Task item :: Give again only what runs from the line with "2420x1512 pixels." to the final line of the entries below, exactly as written and without pictures.

Records shown ::
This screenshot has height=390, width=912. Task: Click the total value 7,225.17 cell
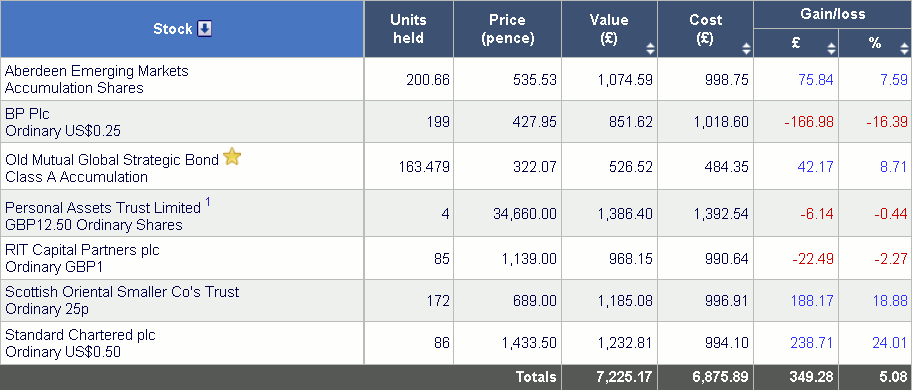[x=610, y=377]

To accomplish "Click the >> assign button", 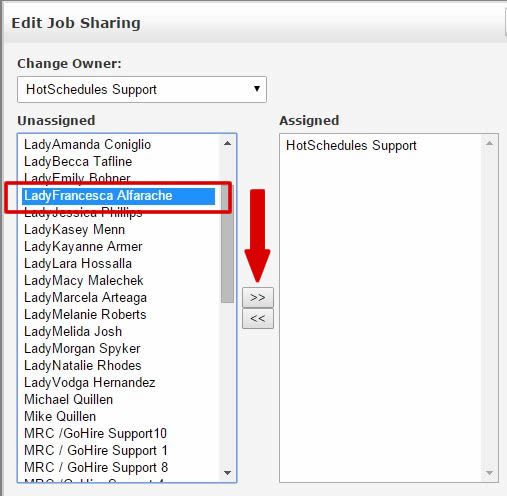I will pos(258,297).
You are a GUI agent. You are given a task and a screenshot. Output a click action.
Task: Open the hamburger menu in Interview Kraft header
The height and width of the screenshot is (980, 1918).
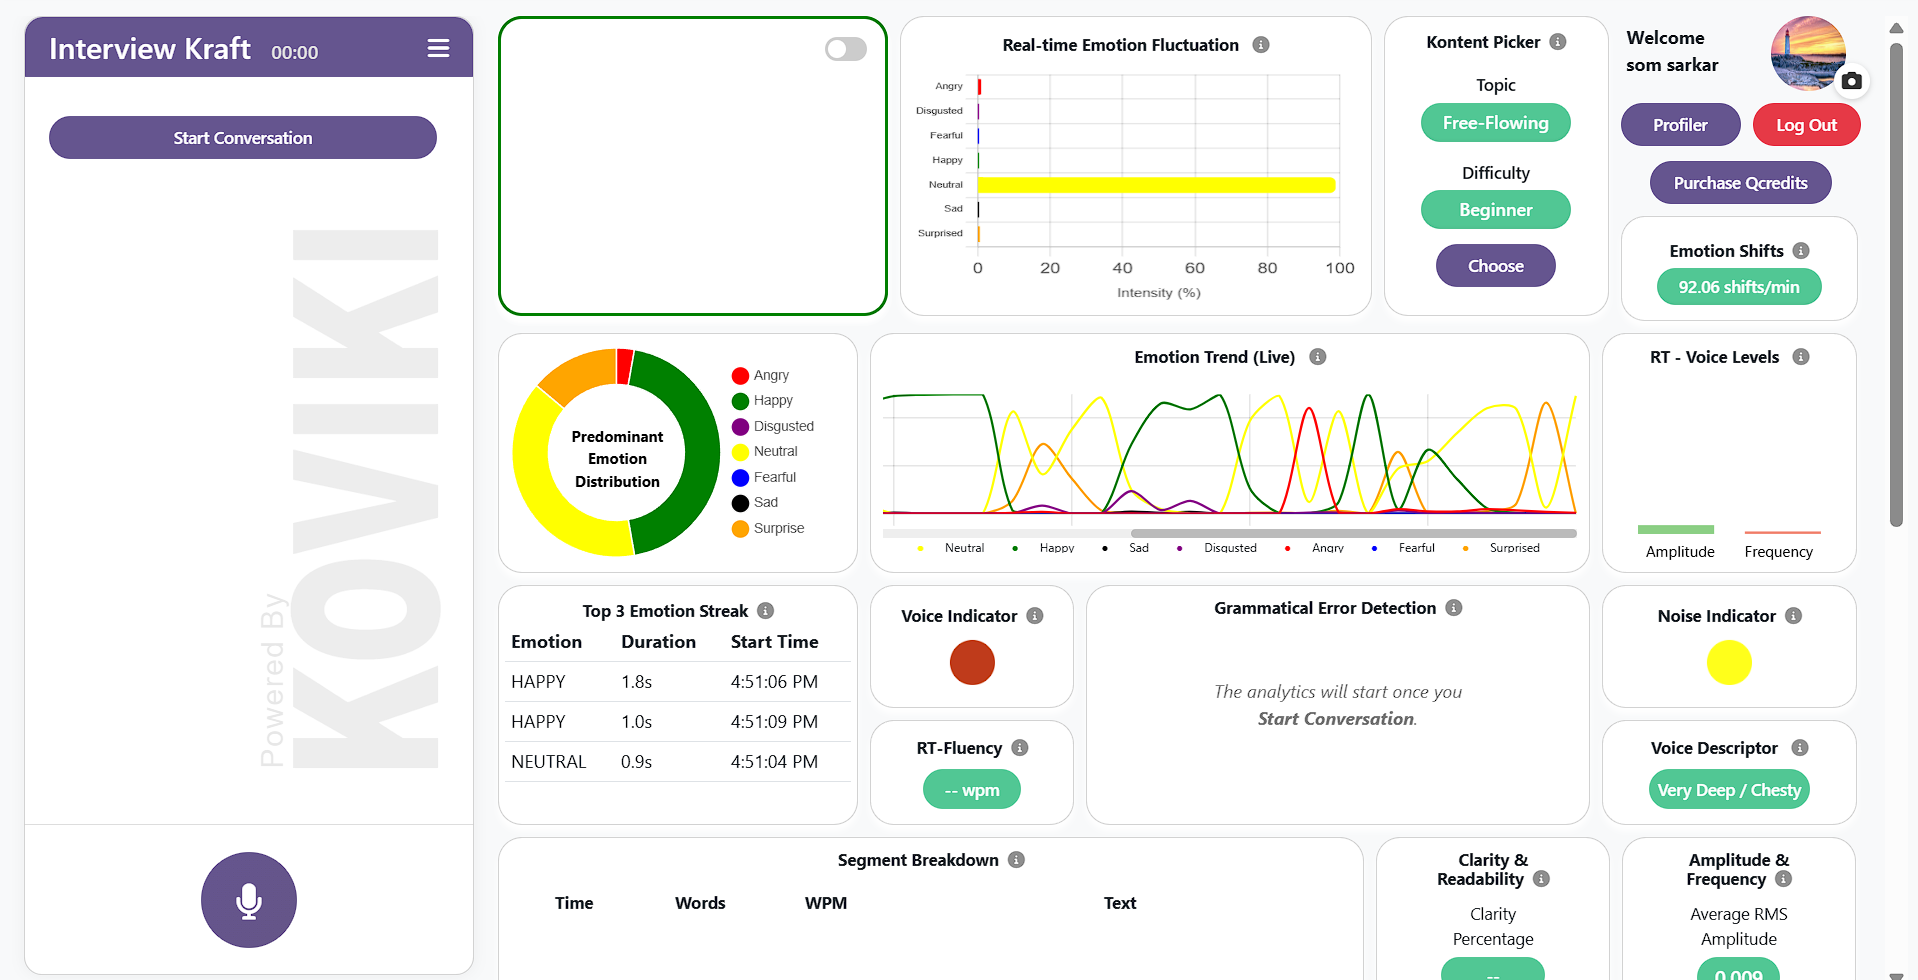coord(438,48)
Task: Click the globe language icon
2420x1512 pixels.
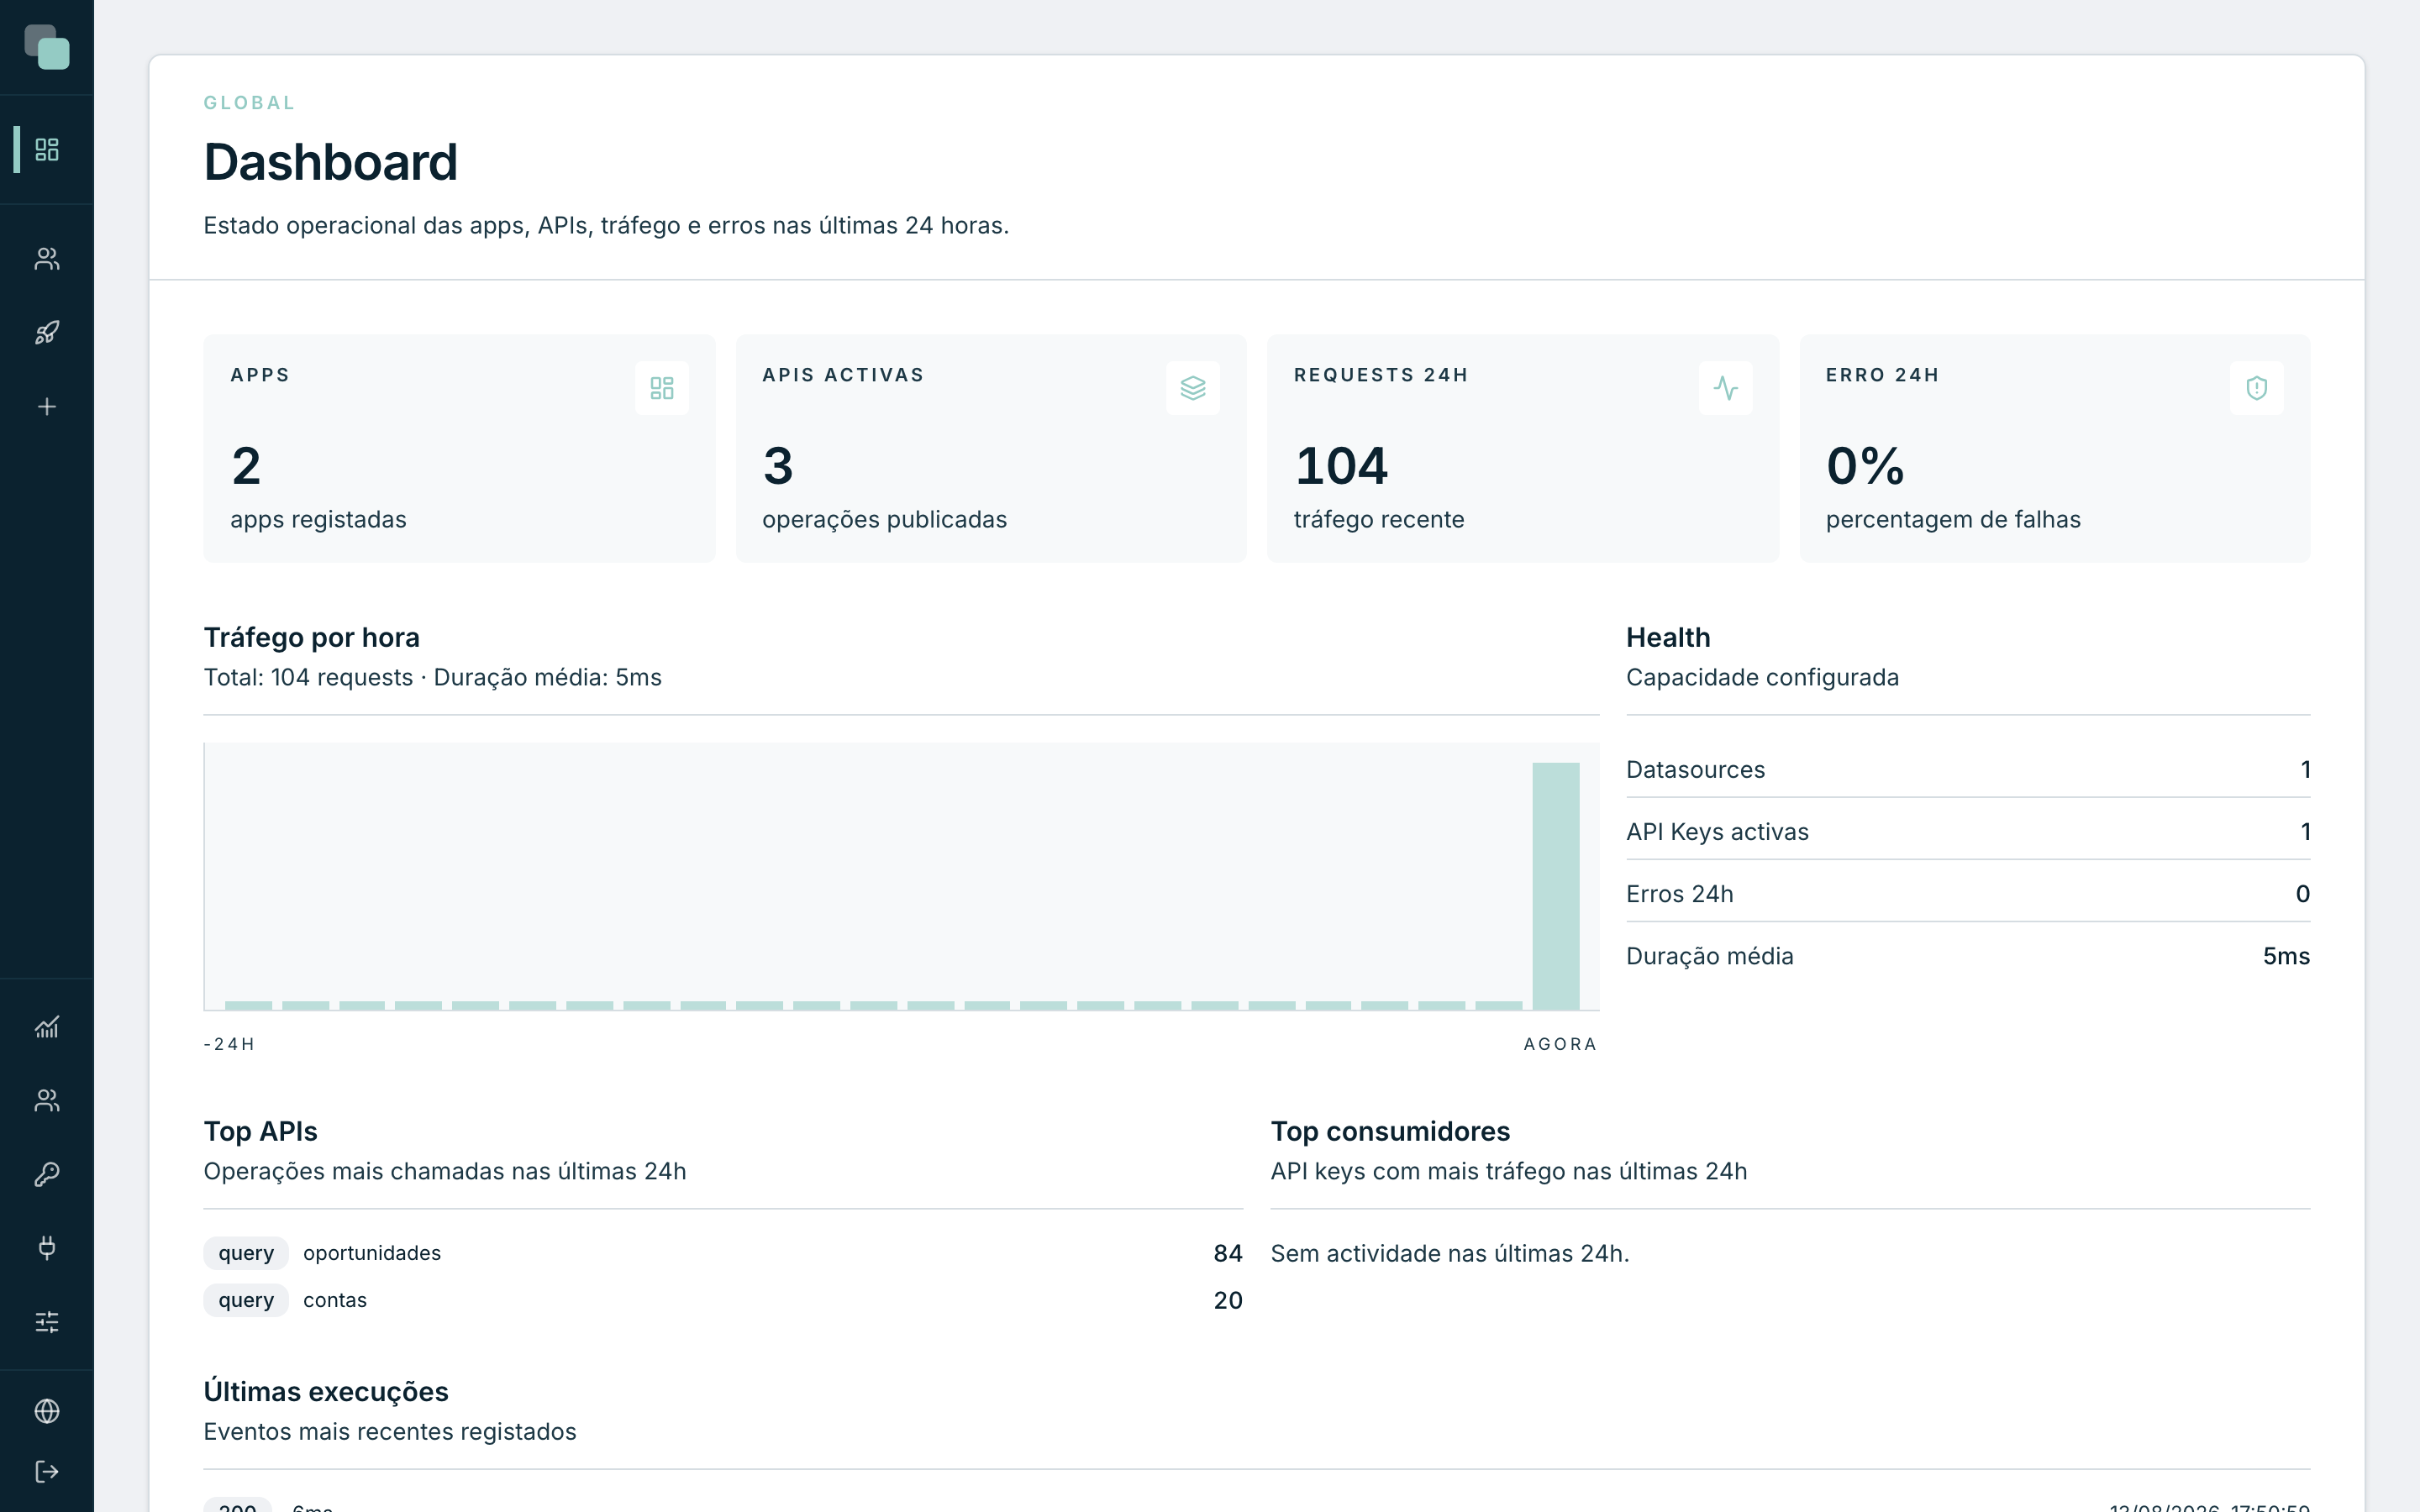Action: coord(47,1411)

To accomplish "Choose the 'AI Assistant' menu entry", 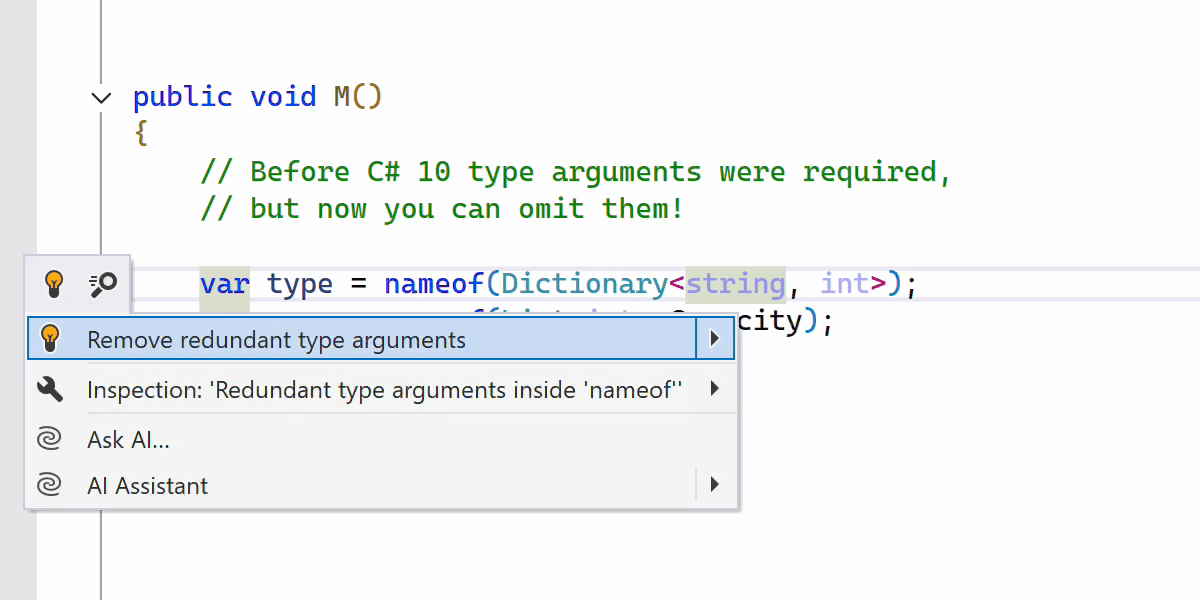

Response to the exercise ::
2420x1512 pixels.
Action: coord(47,1411)

To accomplish "Choose the 'AI Assistant' menu entry", 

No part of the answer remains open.